Quality of student parameter estimation

Dear developers,

I was trying to improve my estimation of a Student distribution from the scipy.stats method but found out that my use of OpenTURNS was way worse. So worse that I fear I made an huge mistake in using OpenTURNS.
But the Scipy estimator gave the right answer on a sample Student distribution generated by OpenTURNS.
Thus I am perplexed …
Any ideas ?


Here is my code :

import openturns as ot
from scipy import stats

Nbre_mesures = 327680
ecart_type = 1
df = 1.5

# test openturns
# sample generation from scipy and parameter estimation 
# from scipy and openturns
student = stats.t.rvs(df, scale=ecart_type, size=Nbre_mesures)

sample = ot.Sample.BuildFromPoint(student)
distribution = ot.StudentFactory().build(sample)
print(stats.t.fit(student), distribution.getParameter())

# In reverse
sample = ot.Student(df, 0.0, ecart_type).getSample(Nbre_mesures)
distribution = ot.StudentFactory().buildAsStudent(sample)
print(stats.t.fit(sample), distribution.getParameter())

and I got :

WRN - TNC went to an abnormal point=[nan]

WRN - Warning!
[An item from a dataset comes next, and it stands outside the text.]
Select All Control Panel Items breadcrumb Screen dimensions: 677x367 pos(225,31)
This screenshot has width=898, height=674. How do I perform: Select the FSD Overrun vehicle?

As nu <= 2, the covariance of the distribution will not be defined
(1.5033992737466937, 0.0016595840358914786, 0.9979708660554066) [2.00211,-0.0396894,1.11723]
(1.4966359121213684, -0.0023588844106721698, 0.9989014331961306) [2.01209,-0.00297962,1.12155]

Very bad estimation of the degree of freedom


Unfortunately the StudentFactory class does not work well for the heaviest tails, it means for \nu \leq 2 here, as it depends on the existence of the variance in a (slightly) obfuscated way. If you replace df=1.5 by df=2.5 you get the correct result, but even if df=2.05 is greater than 2, the results start to be strange. You may have better success using the MaximumLikelihoodFactory class but you will have to set the optimization bounds manually, which is not very satisfactory.
Would you be kind enough to open an issue on Github?